**TASK OBJECTIVE:**
Retype the entire listing, keeping every word as it is.

**MATERIAL FOR THIS TASK:**
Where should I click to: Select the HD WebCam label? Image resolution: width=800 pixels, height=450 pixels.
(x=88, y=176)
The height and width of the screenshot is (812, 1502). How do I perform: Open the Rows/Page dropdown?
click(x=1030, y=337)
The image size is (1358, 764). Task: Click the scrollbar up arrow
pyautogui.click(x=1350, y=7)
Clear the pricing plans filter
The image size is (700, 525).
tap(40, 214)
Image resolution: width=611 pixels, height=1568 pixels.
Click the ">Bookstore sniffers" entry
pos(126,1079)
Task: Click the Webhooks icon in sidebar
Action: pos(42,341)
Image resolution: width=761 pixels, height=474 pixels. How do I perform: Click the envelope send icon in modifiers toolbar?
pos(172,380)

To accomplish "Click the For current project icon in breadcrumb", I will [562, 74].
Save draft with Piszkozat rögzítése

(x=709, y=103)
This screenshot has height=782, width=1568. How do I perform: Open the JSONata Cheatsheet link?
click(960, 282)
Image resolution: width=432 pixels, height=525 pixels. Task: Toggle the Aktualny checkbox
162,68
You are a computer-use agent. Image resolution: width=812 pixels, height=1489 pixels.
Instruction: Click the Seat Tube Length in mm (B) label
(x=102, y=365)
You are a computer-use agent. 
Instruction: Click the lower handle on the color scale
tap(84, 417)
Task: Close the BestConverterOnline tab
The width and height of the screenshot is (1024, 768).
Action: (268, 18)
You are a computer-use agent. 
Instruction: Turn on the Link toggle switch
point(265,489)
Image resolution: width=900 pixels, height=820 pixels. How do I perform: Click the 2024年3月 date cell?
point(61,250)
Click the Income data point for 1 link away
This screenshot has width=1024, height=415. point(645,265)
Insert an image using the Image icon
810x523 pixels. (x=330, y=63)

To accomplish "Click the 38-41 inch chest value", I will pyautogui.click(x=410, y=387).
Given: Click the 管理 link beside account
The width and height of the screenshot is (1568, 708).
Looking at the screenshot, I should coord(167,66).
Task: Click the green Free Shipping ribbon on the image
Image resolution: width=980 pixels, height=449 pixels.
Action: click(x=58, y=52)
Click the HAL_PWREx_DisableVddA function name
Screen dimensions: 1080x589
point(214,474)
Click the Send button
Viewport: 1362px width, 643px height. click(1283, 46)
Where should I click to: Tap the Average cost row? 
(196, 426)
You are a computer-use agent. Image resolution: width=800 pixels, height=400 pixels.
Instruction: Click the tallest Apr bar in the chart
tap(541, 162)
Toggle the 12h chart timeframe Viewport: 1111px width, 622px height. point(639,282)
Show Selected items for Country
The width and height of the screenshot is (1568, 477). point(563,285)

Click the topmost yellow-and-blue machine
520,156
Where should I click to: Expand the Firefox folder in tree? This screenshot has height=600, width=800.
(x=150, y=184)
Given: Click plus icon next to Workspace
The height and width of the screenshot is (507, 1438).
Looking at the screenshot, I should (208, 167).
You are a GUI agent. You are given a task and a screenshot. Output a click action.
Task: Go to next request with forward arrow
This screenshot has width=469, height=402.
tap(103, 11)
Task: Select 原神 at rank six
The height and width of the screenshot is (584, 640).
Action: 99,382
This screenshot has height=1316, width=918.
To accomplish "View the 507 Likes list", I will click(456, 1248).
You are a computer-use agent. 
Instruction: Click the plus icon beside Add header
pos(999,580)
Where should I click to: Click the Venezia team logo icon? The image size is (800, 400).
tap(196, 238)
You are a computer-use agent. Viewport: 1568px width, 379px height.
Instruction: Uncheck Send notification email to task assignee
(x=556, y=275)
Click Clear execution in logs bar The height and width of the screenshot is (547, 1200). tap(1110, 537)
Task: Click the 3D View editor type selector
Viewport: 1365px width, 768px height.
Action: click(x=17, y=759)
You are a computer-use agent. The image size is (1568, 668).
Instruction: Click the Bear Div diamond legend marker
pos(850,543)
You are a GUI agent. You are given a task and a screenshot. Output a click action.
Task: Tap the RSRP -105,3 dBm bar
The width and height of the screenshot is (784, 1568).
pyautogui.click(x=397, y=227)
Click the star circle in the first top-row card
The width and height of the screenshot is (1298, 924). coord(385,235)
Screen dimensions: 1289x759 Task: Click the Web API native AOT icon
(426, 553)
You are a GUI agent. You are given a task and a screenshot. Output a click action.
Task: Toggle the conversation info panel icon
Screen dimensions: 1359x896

**EXERCISE RESPONSE:**
Where should I click to: Select the HD WebCam label? Image resolution: width=800 pixels, height=450 pixels.
(x=88, y=176)
The height and width of the screenshot is (812, 1502). How do I perform: Open the Rows/Page dropdown?
click(x=1030, y=337)
The image size is (1358, 764). Task: Click the scrollbar up arrow
pyautogui.click(x=1350, y=7)
Clear the pricing plans filter
The image size is (700, 525).
tap(40, 214)
Image resolution: width=611 pixels, height=1568 pixels.
Click the ">Bookstore sniffers" entry
pos(126,1079)
Task: Click the Webhooks icon in sidebar
Action: pos(42,341)
Image resolution: width=761 pixels, height=474 pixels. How do I perform: Click the envelope send icon in modifiers toolbar?
pos(172,380)

To accomplish "Click the For current project icon in breadcrumb", I will [562, 74].
Save draft with Piszkozat rögzítése

(x=709, y=103)
This screenshot has height=782, width=1568. How do I perform: Open the JSONata Cheatsheet link?
click(960, 282)
Image resolution: width=432 pixels, height=525 pixels. Task: Toggle the Aktualny checkbox
162,68
You are a computer-use agent. Image resolution: width=812 pixels, height=1489 pixels.
Instruction: Click the Seat Tube Length in mm (B) label
(x=102, y=365)
You are a computer-use agent. 
Instruction: Click the lower handle on the color scale
tap(84, 417)
Task: Close the BestConverterOnline tab
The width and height of the screenshot is (1024, 768).
Action: (268, 18)
You are a computer-use agent. 
Instruction: Turn on the Link toggle switch
point(265,489)
Image resolution: width=900 pixels, height=820 pixels. How do I perform: Click the 2024年3月 date cell?
point(61,250)
Click the Income data point for 1 link away
This screenshot has width=1024, height=415. point(645,265)
Insert an image using the Image icon
810x523 pixels. (x=330, y=63)

To accomplish "Click the 38-41 inch chest value", I will pyautogui.click(x=410, y=387).
Given: Click the 管理 link beside account
The width and height of the screenshot is (1568, 708).
Looking at the screenshot, I should coord(167,66).
Task: Click the green Free Shipping ribbon on the image
Image resolution: width=980 pixels, height=449 pixels.
Action: click(x=58, y=52)
Click the HAL_PWREx_DisableVddA function name
Screen dimensions: 1080x589
point(214,474)
Click the Send button
Viewport: 1362px width, 643px height. click(1283, 46)
Where should I click to: Tap the Average cost row? 
(196, 426)
You are a computer-use agent. Image resolution: width=800 pixels, height=400 pixels.
Instruction: Click the tallest Apr bar in the chart
tap(541, 162)
Toggle the 12h chart timeframe Viewport: 1111px width, 622px height. point(639,282)
Show Selected items for Country
The width and height of the screenshot is (1568, 477). point(563,285)

Click the topmost yellow-and-blue machine
520,156
Where should I click to: Expand the Firefox folder in tree? This screenshot has height=600, width=800.
(x=150, y=184)
Given: Click plus icon next to Workspace
The height and width of the screenshot is (507, 1438).
Looking at the screenshot, I should (208, 167).
You are a GUI agent. You are given a task and a screenshot. Output a click action.
Task: Go to next request with forward arrow
This screenshot has width=469, height=402.
tap(103, 11)
Task: Select 原神 at rank six
The height and width of the screenshot is (584, 640).
Action: 99,382
This screenshot has height=1316, width=918.
To accomplish "View the 507 Likes list", I will click(456, 1248).
You are a computer-use agent. 
Instruction: Click the plus icon beside Add header
pos(999,580)
Where should I click to: Click the Venezia team logo icon? The image size is (800, 400).
tap(196, 238)
You are a computer-use agent. Viewport: 1568px width, 379px height.
Instruction: Uncheck Send notification email to task assignee
(x=556, y=275)
Click Clear execution in logs bar The height and width of the screenshot is (547, 1200). tap(1110, 537)
Task: Click the 3D View editor type selector
Viewport: 1365px width, 768px height.
Action: click(x=17, y=759)
You are a computer-use agent. The image size is (1568, 668).
Instruction: Click the Bear Div diamond legend marker
pos(850,543)
You are a GUI agent. You are given a task and a screenshot. Output a click action.
Task: Tap the RSRP -105,3 dBm bar
The width and height of the screenshot is (784, 1568).
pyautogui.click(x=397, y=227)
Click the star circle in the first top-row card
The width and height of the screenshot is (1298, 924). coord(385,235)
Screen dimensions: 1289x759 Task: Click the Web API native AOT icon
(426, 553)
You are a GUI agent. You are given a task and a screenshot. Output a click action.
Task: Toggle the conversation info panel icon
Screen dimensions: 1359x896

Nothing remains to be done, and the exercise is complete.